FCEV technology is also lighter than carrying heavy batteries, which allows for longer driving ranges, but could also make them a better option to power heavier forms of transport like trucks and buses.
There are some drawbacks to FCEVs, though.
Infrastructure, for one.
For all the advantages hydrogen has, it has one main disadvantage. Hydrogen needs to be compressed at very high pressures, which makes the storage and transportation of it very hard.
Most car manufacturers — companies like Tesla, VW, Volvo, Nissan, and Ford — have focused on manufacturing BEV vehicles.
In contrast, only a handful of car manufacturers (Honda, Hyundai, and Toyota) are making FCEVs. By the way, it’s no coincidence that two out of the three companies are Japanese. As we mentioned, Japan has big plans for hydrogen…
But the point is, there are way more BEVs on the roads than FCEVs, which means that there aren’t many FCEV fueling stations around.
And then there’s the issue of efficiency.
By the time hydrogen has been produced, compressed, transported to the fueling hydrogen station, and then turned to electricity inside the car and used to move the vehicle, its efficiency is only 38%. That’s pretty low.
In contrast, an EV converts electricity into movement, which makes it much more efficient.

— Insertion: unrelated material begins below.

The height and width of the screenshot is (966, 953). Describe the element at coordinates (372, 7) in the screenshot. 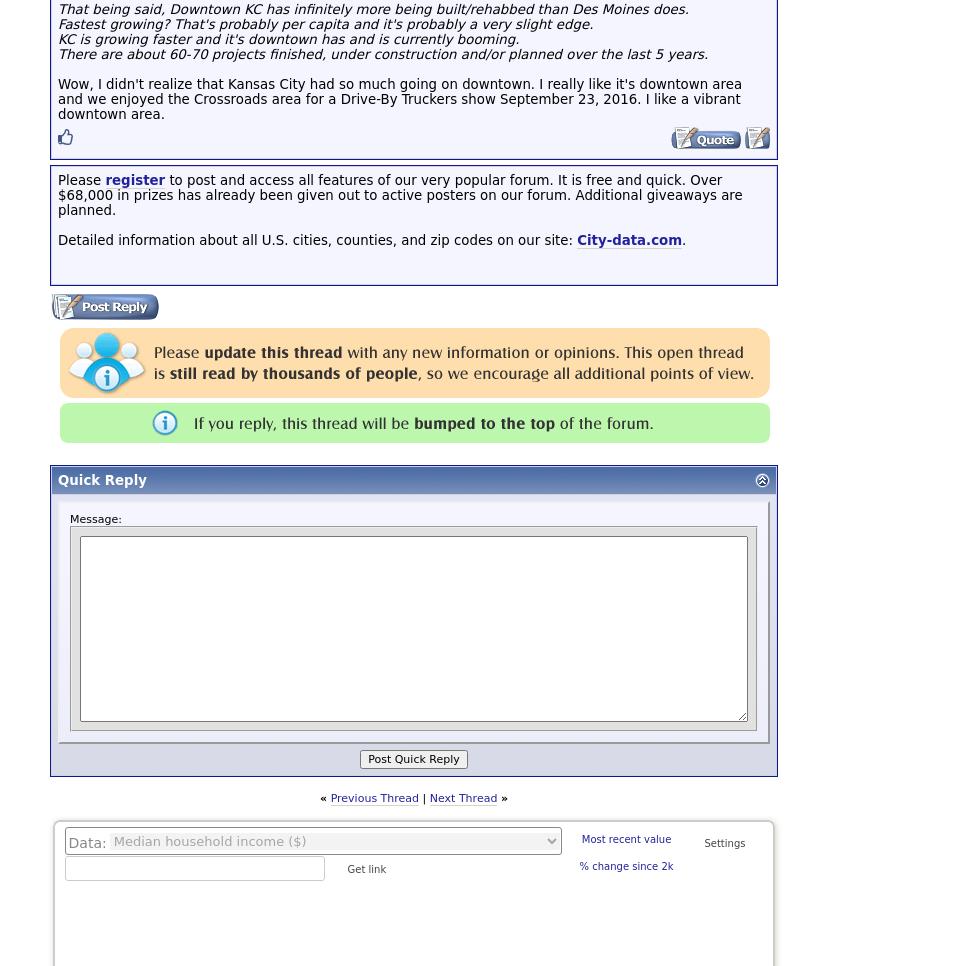

I see `'That being said, Downtown KC has infinitely more being built/rehabbed than Des Moines does.'` at that location.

An EV can convert more than 77% of the electricity from the grid into power.
So which one will win the race?
It’s too early to tell, but hydrogen could give batteries a run for its money!
Could hydrogen replace fossil fuels?
In short, while hydrogen is not devoid of issues, it has one big advantage: versatility.

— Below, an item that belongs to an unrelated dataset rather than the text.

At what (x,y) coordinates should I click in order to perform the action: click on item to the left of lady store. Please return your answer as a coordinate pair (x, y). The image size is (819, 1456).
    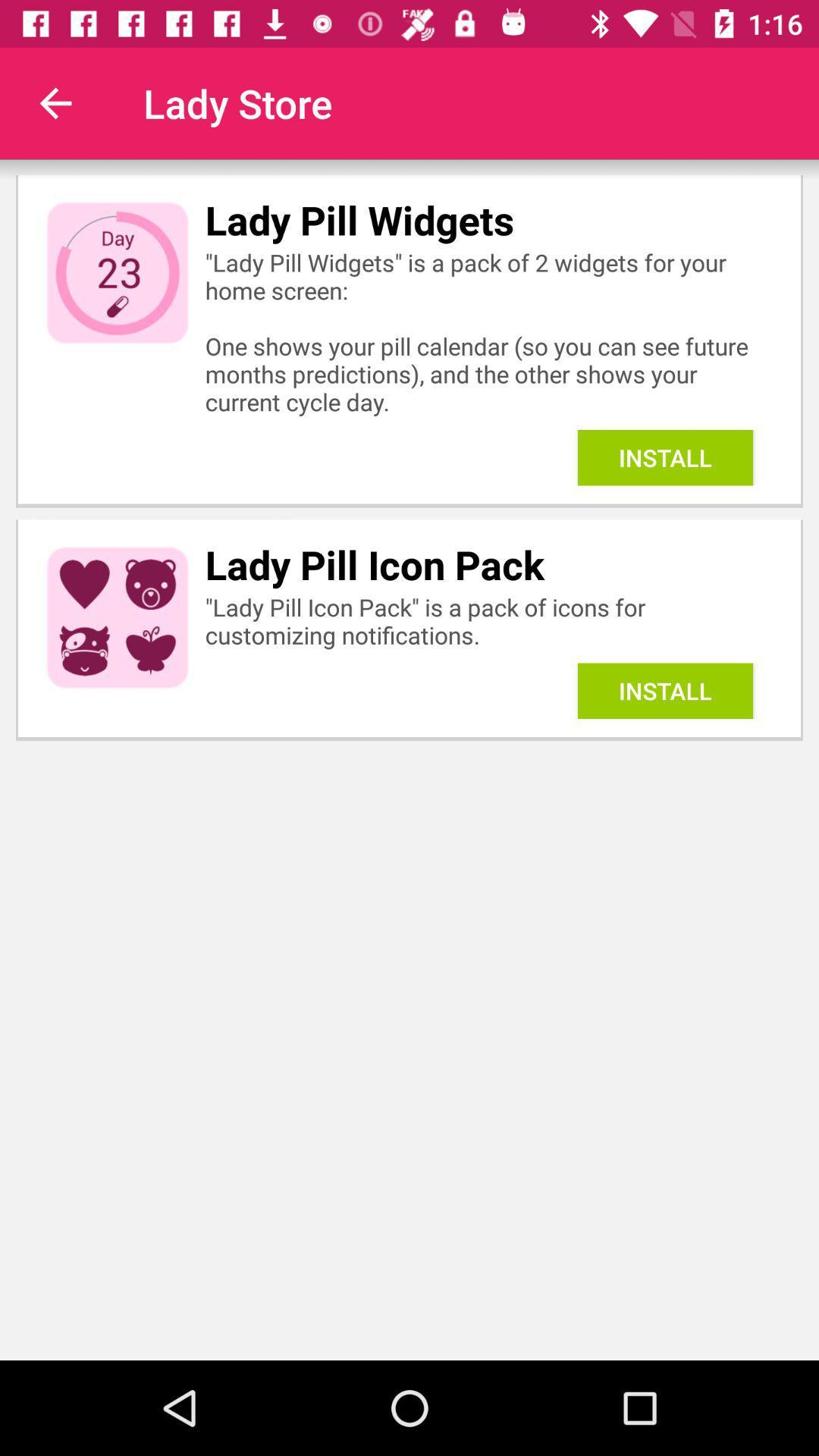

It has the potential to replace fossil fuels in many industrial processes and uses such as making steel, cement, and fertiliser, but also in transport.
And in our corner of the world, Australia is looking to become a leader in hydrogen production.
Hydrogen is one of the main technologies Australia is focusing on to reduce emissions, and with some of our trading partners — like South Korea, Japan, and Europe — investing in hydrogen technology to meet their net-zero commitments, it brings an export opportunity to Australia.
The estimate is that Australia’s hydrogen exports could be worth as much as $10 billion a year by 2040, according to the Australian Renewable Energy Agency.
This should make Australian investors ears perk up.
And while much of the push has come from the government, there are certainly many companies out there on the ASX involved in green hydrogen.
Just to name a few, Fortescue Metals Group [ASX:FMG] has been a big investor in renewable energy and green hydrogen around the world through its subsidiary Fortescue Future Industries.
Province Resources [ASX:PRL] is developing the HyEnergy green hydrogen project in Western Australia, which is expected to generate 550,000 tonnes per year of green hydrogen.
And Frontier Energy [ASX:FHE] is building the Bristol Springs Green Hydrogen Project in Western Australia.
Just note that the companies mentioned here are not recommendations, and by no means a comprehensive list. They’re just a place to get you started on your research.
All in all, hydrogen is a very exciting opportunity and something investors should be keeping an eye on.